(Records contained in a dataset)
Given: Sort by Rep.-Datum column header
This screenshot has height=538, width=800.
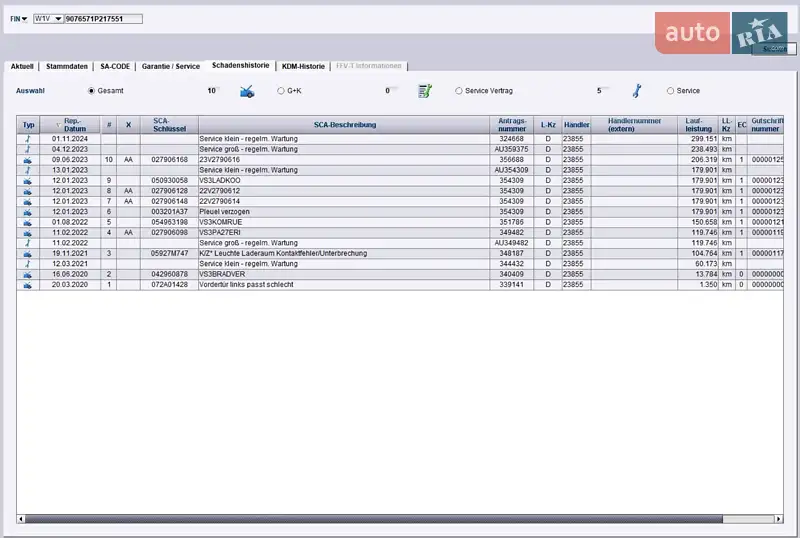Looking at the screenshot, I should pos(75,125).
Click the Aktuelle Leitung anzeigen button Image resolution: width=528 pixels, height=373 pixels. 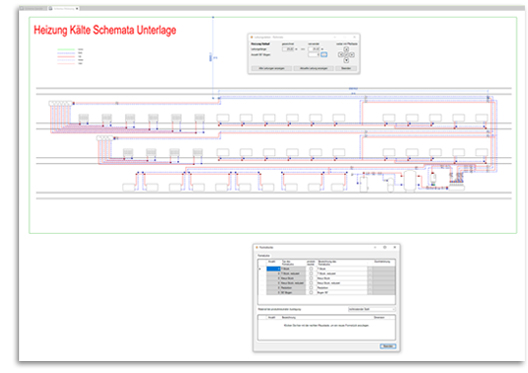[x=314, y=68]
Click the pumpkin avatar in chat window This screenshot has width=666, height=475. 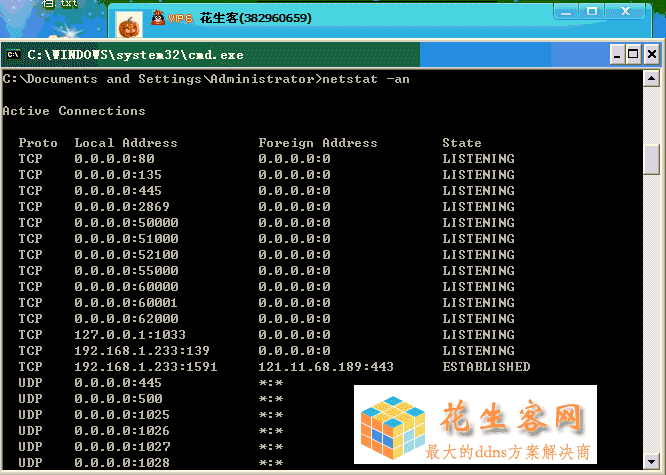coord(129,24)
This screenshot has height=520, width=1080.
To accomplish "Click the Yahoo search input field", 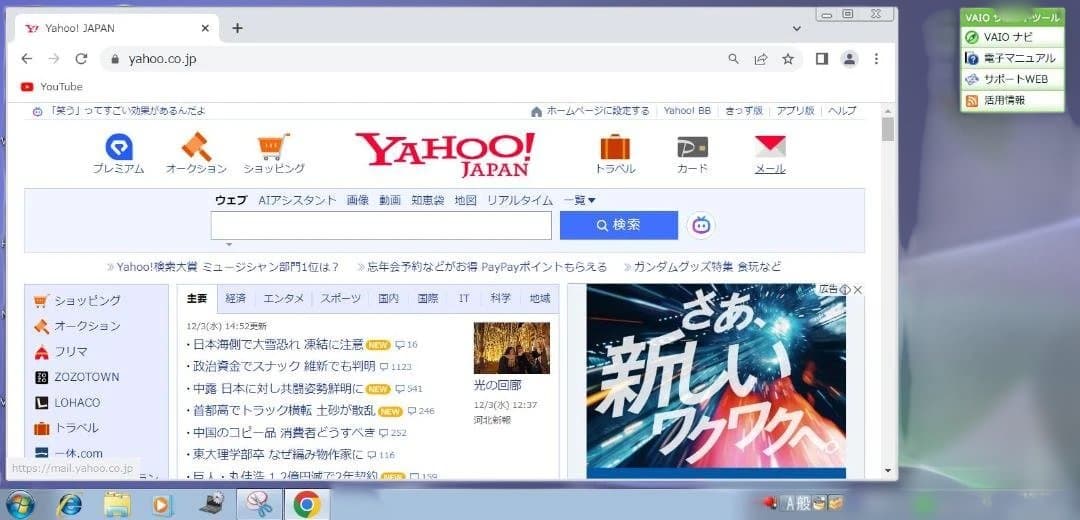I will [x=380, y=225].
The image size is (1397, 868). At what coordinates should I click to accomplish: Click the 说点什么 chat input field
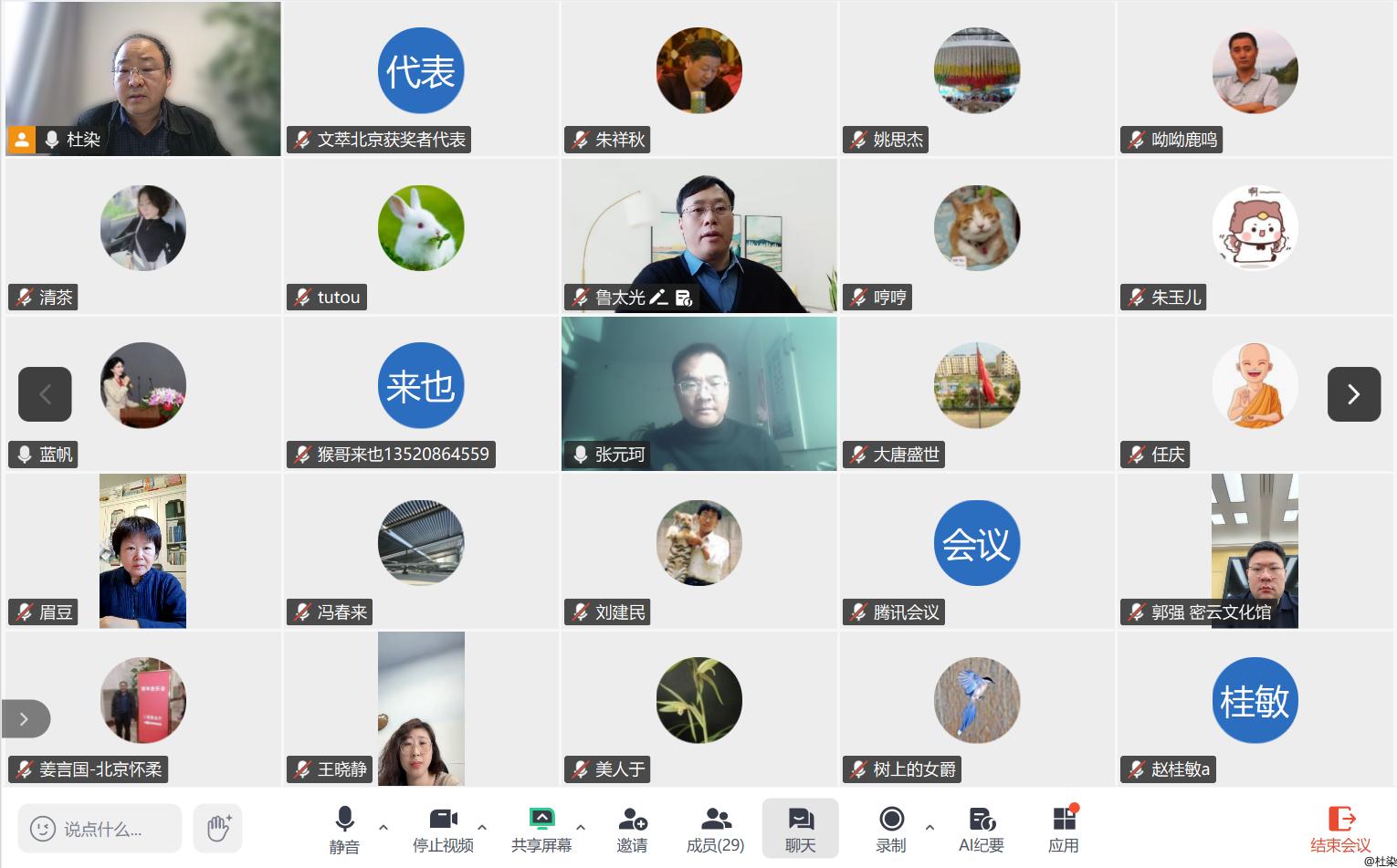100,829
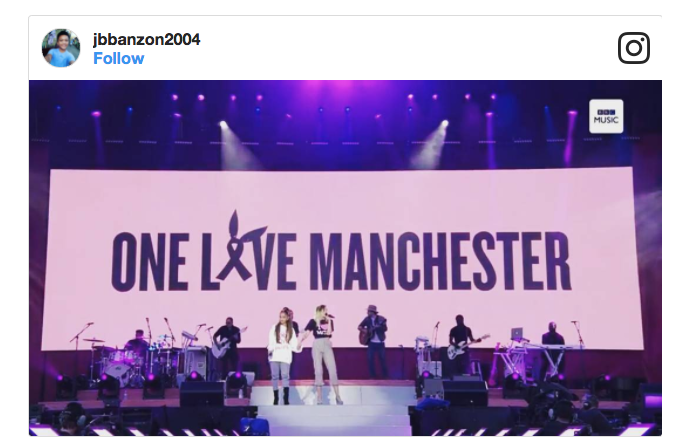Click the jbbanzon2004 profile avatar
Image resolution: width=686 pixels, height=448 pixels.
[x=61, y=48]
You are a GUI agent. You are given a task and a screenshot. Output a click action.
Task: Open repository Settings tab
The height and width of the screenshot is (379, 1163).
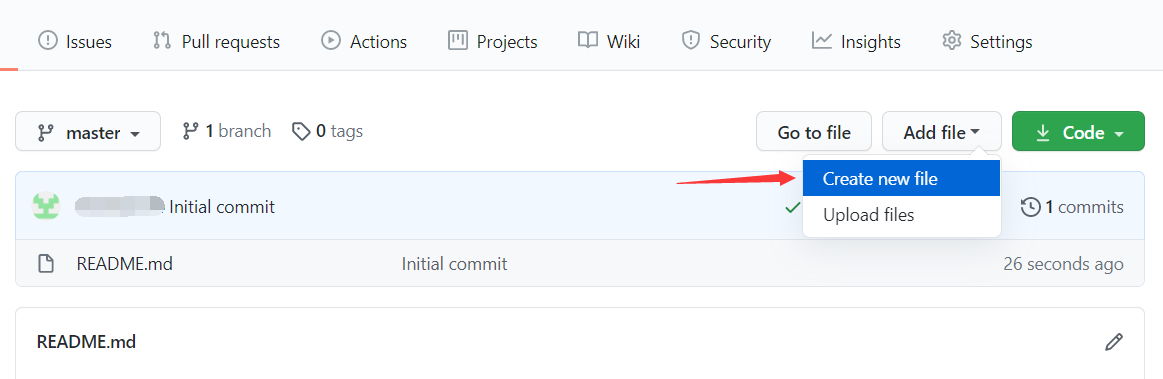click(x=986, y=42)
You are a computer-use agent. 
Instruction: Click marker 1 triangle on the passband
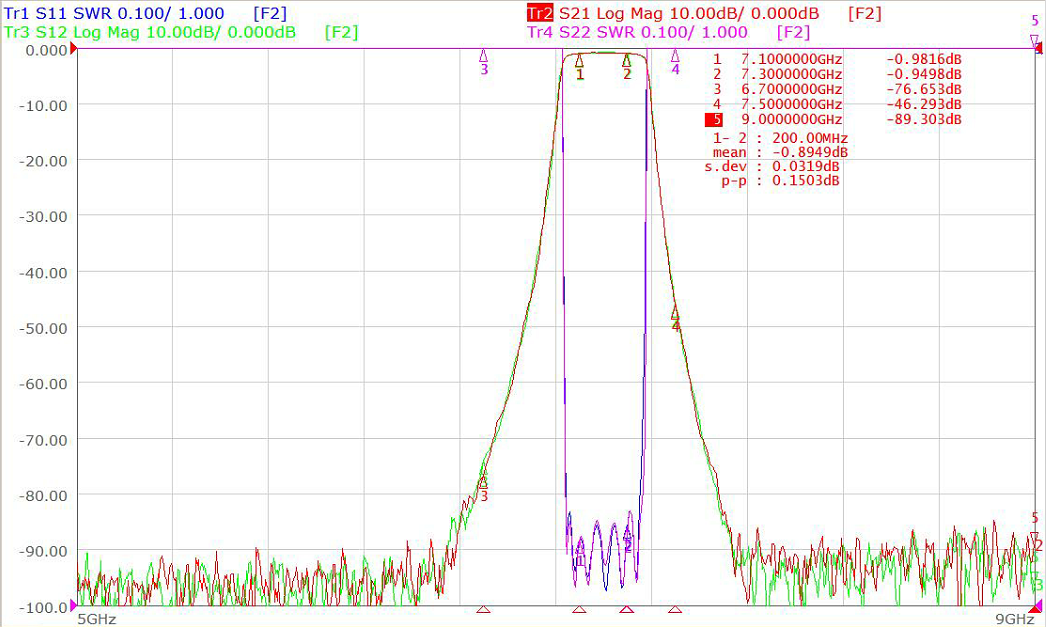pyautogui.click(x=579, y=61)
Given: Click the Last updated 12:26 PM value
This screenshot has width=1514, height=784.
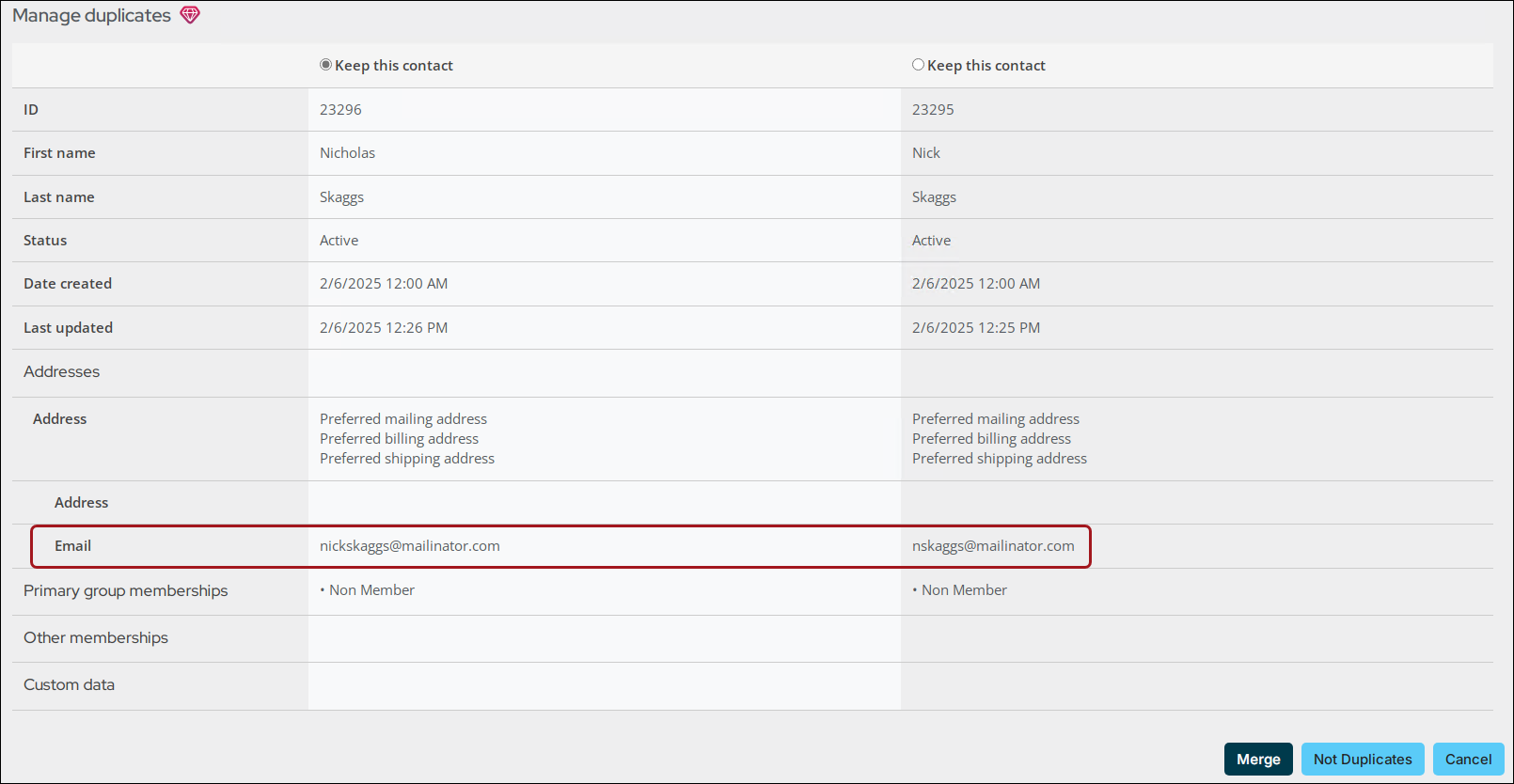Looking at the screenshot, I should pyautogui.click(x=384, y=328).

Task requirements> Wherever the string "agent" appears in a line of the records, copy that line.

Completed task>
You are a GUI agent. You are given a task and a screenshot. Output a click action.
You are a computer-use agent. 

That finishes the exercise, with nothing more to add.